Утихала братия в бараке вечером, злая, черная, ругательская. Человек зверем стал в бараках. Вот потому и начальство задержало Гришина с эшелоном поработать при бараках. Больно уж понравился Гришин коменданту, парень подходящий для дела, редко сыщешь со свечой такого даже среди евангепистов. И Гришин - надзиратель барака № 5, в котором на нарах приютились братья Михайленки.

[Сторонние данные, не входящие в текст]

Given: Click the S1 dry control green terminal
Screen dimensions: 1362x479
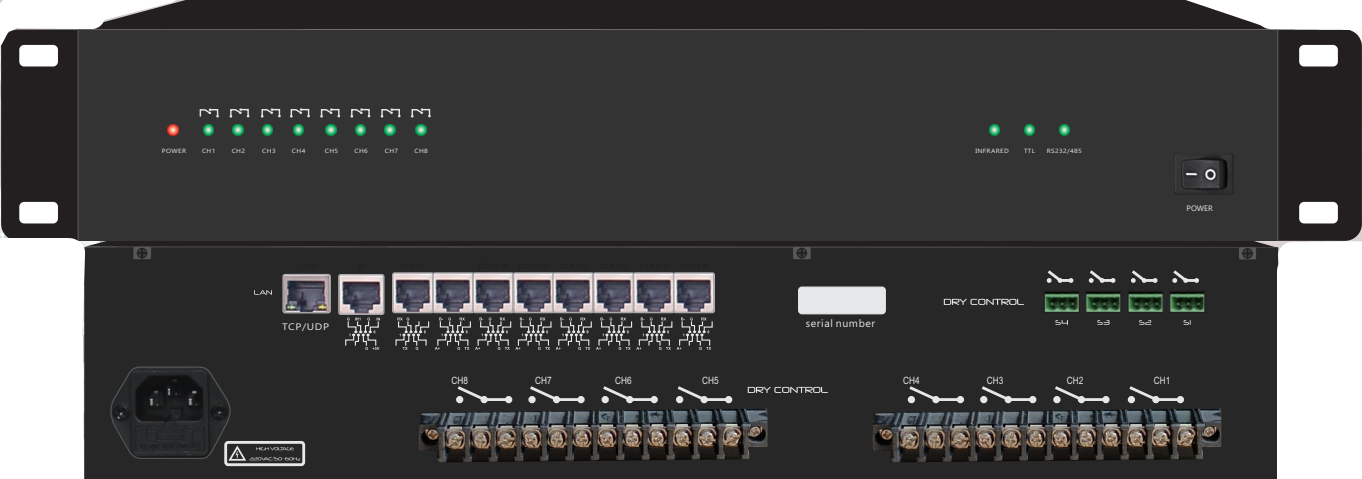Looking at the screenshot, I should click(1187, 302).
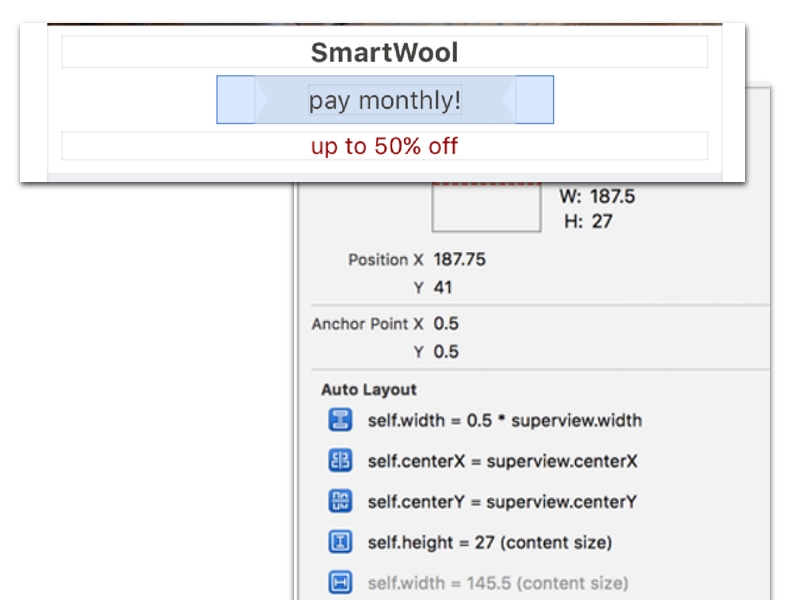800x600 pixels.
Task: Open the "self.centerX = superview.centerX" constraint
Action: 502,461
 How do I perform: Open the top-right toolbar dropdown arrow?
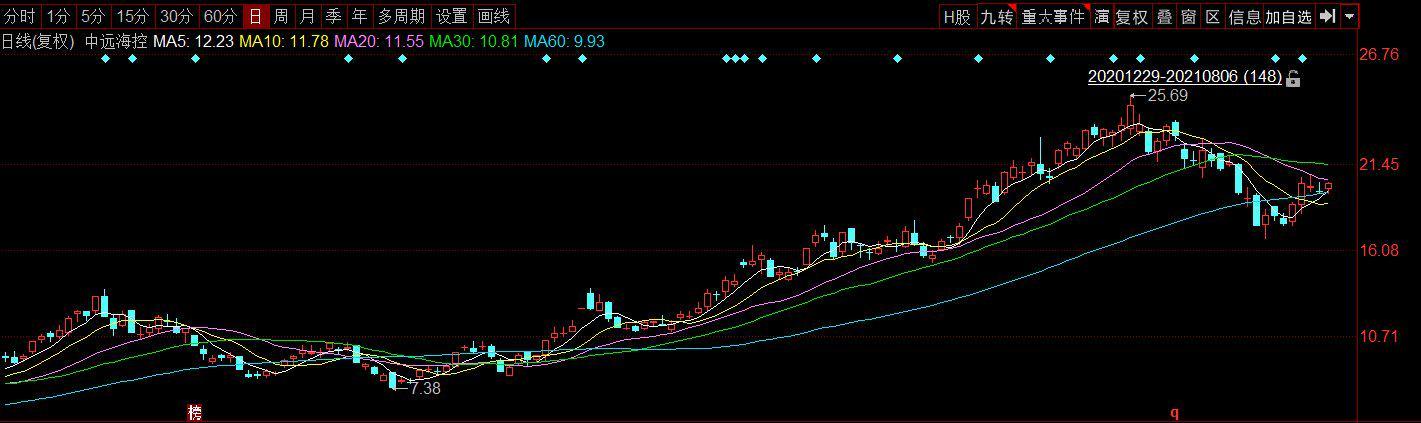[1350, 16]
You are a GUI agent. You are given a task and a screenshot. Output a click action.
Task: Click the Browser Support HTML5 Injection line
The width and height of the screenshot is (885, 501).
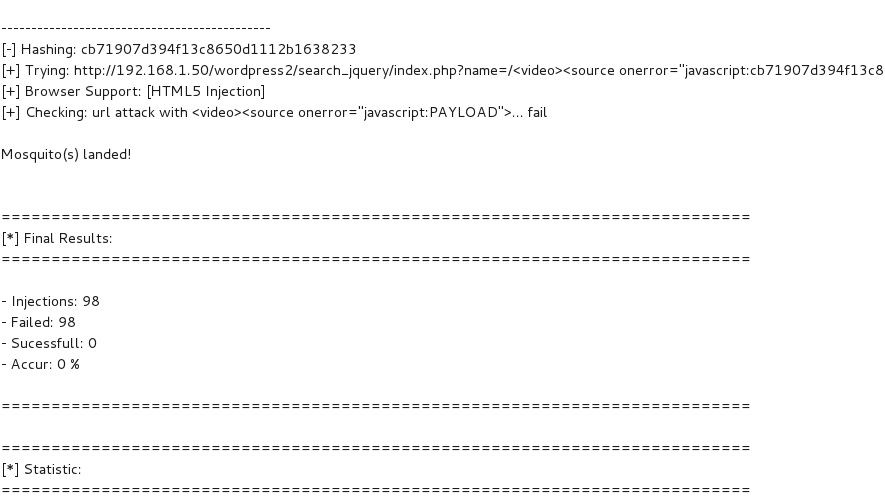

Теперь вот они ищут "богатство" свое и тихо читают, перебирают жемчуги слов утешительных, как материнские, и смягчающих боль, как масть целящая:

- Блаженны изгнанные за правду, ибо их царство небесное... Блаженны... Слышишь, Иван? Какое это сладкое слово в этом земном аду, где мы очутились... Блаженны.,, в жизни и в смерти... Блаженны, вы, когда будут поносить вас и гнать и всячески неправедно злословить за Меня... Помнишь того рыжего бедного человека, как он ругал нас и Слово Божие в лесу сегодня... Точно один из разбойников, обреченных на распятие, Господа на кресте поносил. Прости ему, Отец... Радуйтесь и веселитесь, ибо велика ваша награда на небесах... так гнали и пророков бывших прежде вас... Вы соль земли... Соль земли... Соль Соловок... Слышишь, Ваня, это ты и я... Разложится, сгниет этот народ, если соли не будет... Вы соль...

Глаза Ивана искрились слезой счастья неземного, побеждающего непобедимое; счастья веры таинственной и неведомой Гришиным, коменданту и сотням ссыльных, которая бессмертна и действенна, как сама жизнь.

Потом братья тихо молились, став на колени. Ближайшие товарищи молчали. Кто-то в полумраке подальше бормотал ругань: молись не молись, погибать здесь нужно. Поповская дурость...

В это время по мрачному проходу между нарами прошел Гришин. Он остановился около Михайленковых на секунду. Лицо перекосилось, - вот-вот польется ругань неслыханная, казалось.